Brem and I recently had a milestone weekend (Okay – Brem’s was bigger than mine). Two Fridays ago, I turned 29 and began the last 365 days of being considered a “twenty-something” and on Saturday Brem bid adieu to her 20s and turned the big 3-0 (complete with braces). Pretty crazy that the two ladies who write these blogs for your viewing pleasure should have birthdays that are so close to each other.

I came down with the flu the night before my birthday and had a pretty terrible day (minus the adorable cards/cakes made for me by my students). This day included vomming in the staff bathroom at school and then ended with crying to my mom over Skype when I called to ask her if I can take two more Tylenol on top of the Sudafed I was already ingesting (a very grown up move right?).

As I laid in my bed, cursing the flu and running a high fever which led to dreams such as being bffs with Jessica Chastain (what? I am clearly JLaw’s bff) I started thinking about how weird it was going to be to not be in my 20s any more in less than a year. And then I started thinking about all of the valuable things I have learned in the last 9 years and how much I have changed. And so for your viewing pleasure I’ve compiled a list of the best life lessons I learned in my 20s. Some are funny, some are serious, and some are awkwardly embarrassing.

– An effective way of making sure your friends can find you on your birthday in a crowded club is by having them tie a balloon to the belt loop of your jeans. This might mean you don’t look cool, but it also means that your drunk ass won’t get lost or end up getting into a cab with a rando when you are hammered.

– If and when you decide to drink more alcohol than you should (and we know you’re going  to – because you’re in your 20s and you are young damn it!) – be sure to drink plenty of water before you go to bed. This is common sense. Use it.

-If you are still in college  – I want to grab your face Billy Madison style and tell you to “cherish it”. College will likely be the last time you live in close proximity to your best friends and when drinking on a Wednesday night feels completely acceptable.

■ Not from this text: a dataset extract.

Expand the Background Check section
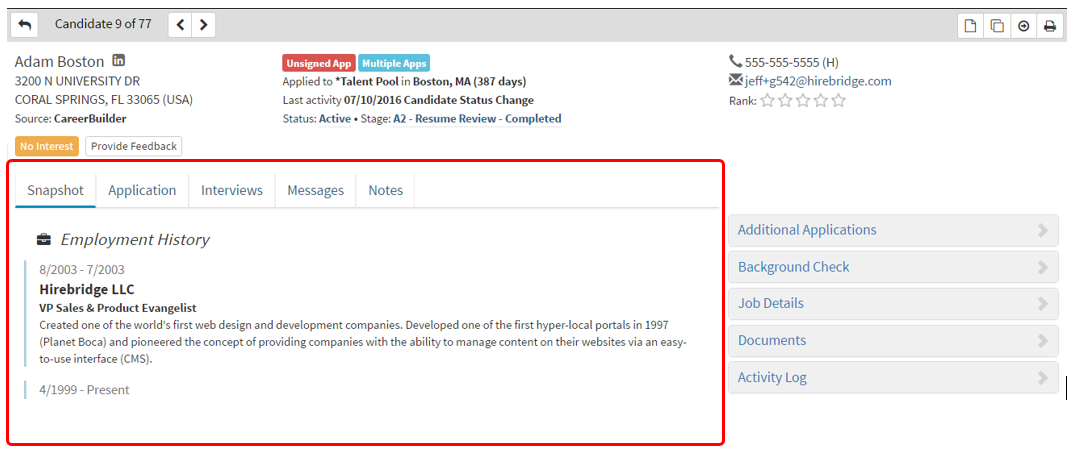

-For those of you who just graduated or are in your mid-20s funk. It’s okay. I know it may seem like everyone is having more fun than you or that all of your friends have their shit together and you don’t – but the truth is — they aren’t and they don’t. Even people who seem like they know exactly what they’re doing are just really good at faking it. I guarantee they sometimes cry in the shower too. You’re not alone.

-Figuring out how to be an adult is difficult. I’m still using my “fake it til you make it” motto.

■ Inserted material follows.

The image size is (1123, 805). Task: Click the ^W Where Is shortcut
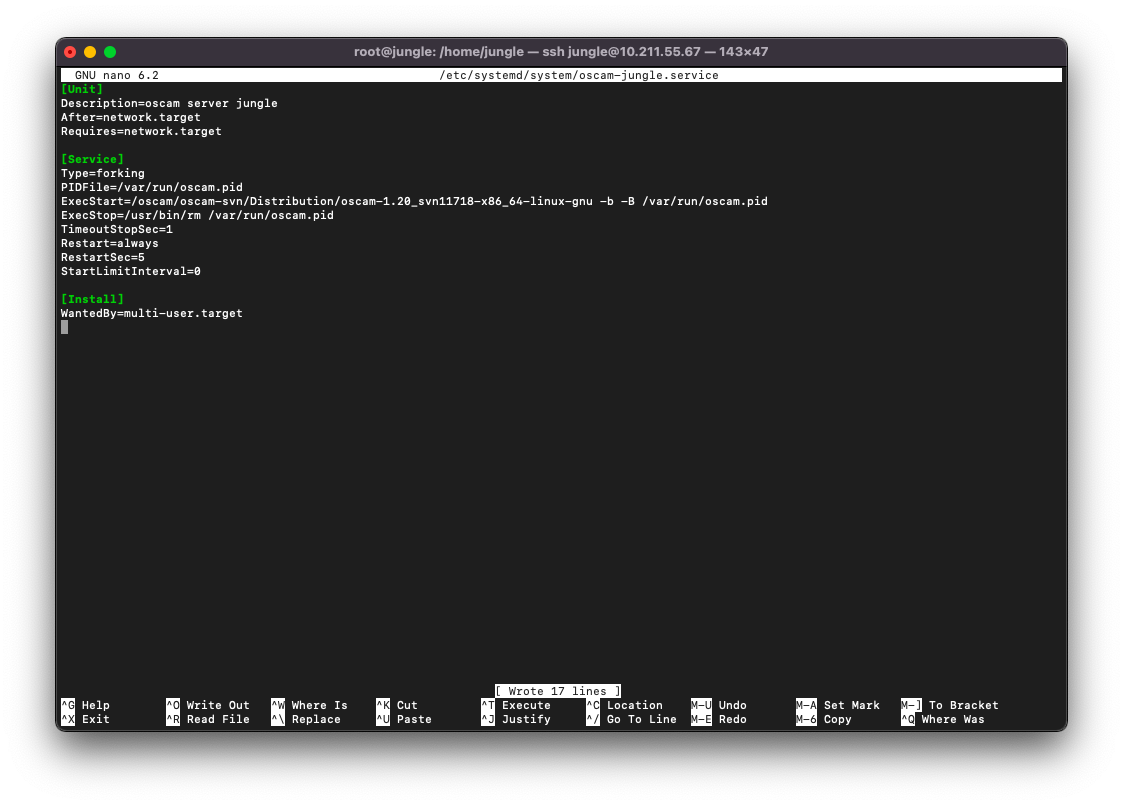[309, 705]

– Confidence is sexy as hell. But not annoying over-confidence — c’mon – that’s just dickish.

– The years after you graduate from college are some of the toughest of your life. I wish someone would have told me this. I don’t know if it would have made it easier, but I wish I knew that.

– No one wants to hear stories about “That time when you studied abroad” or anything that starts with “My ex-boyfriend (or ex-girlfriend)…”. No one. Just stop yourself. Take that, rewind it back, and never let it fly out of your mouth again.

-No good decisions are made after 2am.

-It’s okay if you still haven’t found your passion or life’s calling – I found a lot of things I didn’t want to do before I decided what I wanted to do. And some of the most interesting people I have met are well out of their 30s and still don’t know what they want to do with their lives.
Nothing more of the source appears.